Güven meselesi
Güven meselesi
Güvenmek nedir, kim kime neden güvenmez veya neden güvenir? Böyle
başlıyoruz kafamızı karıştıran onlarca, hatta yüzlerce soruya… Güven
önceden yapıya konulan bir duygu–olgu mu, yoksa yaşam koşullarının
kotardığı bir ustalık mı? İkinci şıkka göz atacak olursak; bugünlerde
kimsenin kimseye güvenmediği özellikle kişilerin kurumlara olan güvenin
kaybolduğunu görüyoruz. Tesadüfen izlediğim bir televizyon programında
konu ‘güven’ idi ve sunucunun söylediğine göre toplumun her kesimi
temsil ediliyordu. Toplumun her kesimi elbette temsil edilmelidir tabii
ama bu kadar bariz belli olur mu insanların farklılıkları… Daha
bakışından, ‘ben senden değilim’ diye bağıran bir insanı, siz ve biz
diye bahseden ve dişlerini sıkarak, hışımla yerinden fırlayan,
bıraksalar karşısındakine saldıracak kişileri hangi koşullar oluşturdu?
Bir hınç toplumu mu olduk?
Daha küçücükken annelerin, ‘sen küçüksün yapamazsın’ deyip engellediği,
adımıza karar verdiği, ilk gençlikte uyarmak, yön göstermek yerine,
hedefi belirtip ulaşma şeklinizi ve hızını göstererek yardımsız
yaşamayacağımızı kafamıza kazıması mı oluşturdu bu günümüzü? Babamızın,
‘daha küçüksün’, öğretmenimizin ‘hiç bir şeyi anlamıyorsunuz’, bir
yetişkinin seslenirken ‘hişt küçük baksana’ demesi… Yalnız kaldığımız
ilk olayda ‘eyvah’ dememiz bundan mı olmuştu acaba… Tüm güven duygumuzu
bir kişide yoğunlaştırıp ters giden bir ilişkide tüm karşımızdakileri
güvenilmez ilan etmemiz bundan olabilir mi?

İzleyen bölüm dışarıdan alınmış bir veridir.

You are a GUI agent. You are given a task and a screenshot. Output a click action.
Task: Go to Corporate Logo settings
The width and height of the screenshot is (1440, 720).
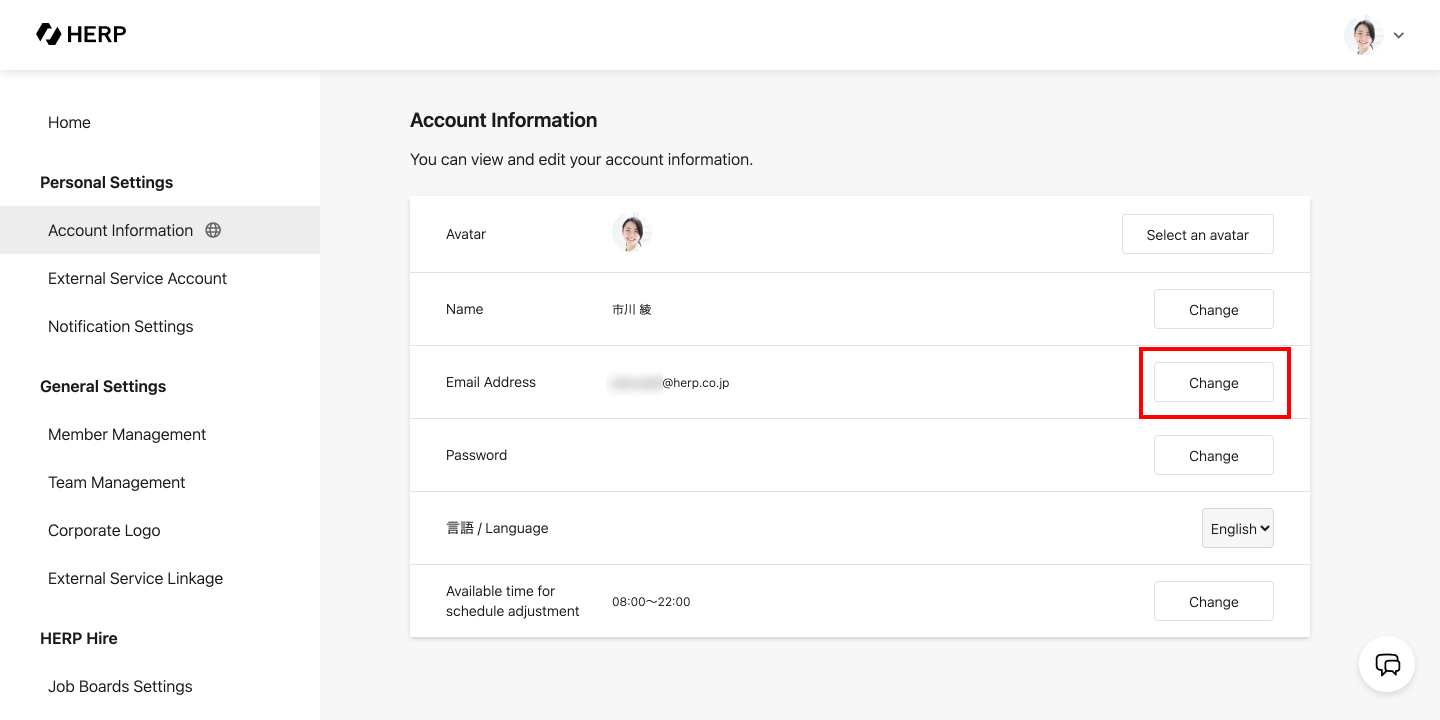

Her olayda en kötü örnek verilip en tehlikeli olay anlatılıp kendimizin
dışındakilere güvenmemek duygusu gelişirken, kendimize de
güvenemediğimizden boşluğa mı düştük?
Gerçek konularda kendimizde oluşturamadığımız bu güven duygusu uzmanı
olmadığımız ama uzaktan ‘nolur ki… Ben de yaparım’ duygusunu körükleyip,
çocukken plastik topa vurmak dışında yakınlığımız olmayan futbol
konusunda sporcu, antrenör veya yorumcu şekline geçip ahkam keserek, iki
defa seyrettiğimiz tiyatro salonunda oyundan sonra ‘şu oyuncu olmamış…
Şu duruş yanlış’ diyerek olmayan güven duygumuzu var gibi
gösterebildiğimizi mi düşündük?
Bu kadar sorudan sonra size ‘ben kimlere güvenirim’ kavramını açıklamam
gerekir her halde. Sahi, ben kimlere güvenirim ki? Acaba televizyon
kamerasında her soruya kendi cevap vermeye kalkmak yerine bu konuyu
ilgili bakanım ya da müdürüm size daha iyi açıklayabilir diyebilse, o
yetkiliyi ve açıklamayı yapan uzmanı daha bir güvenle dinlemez miyim?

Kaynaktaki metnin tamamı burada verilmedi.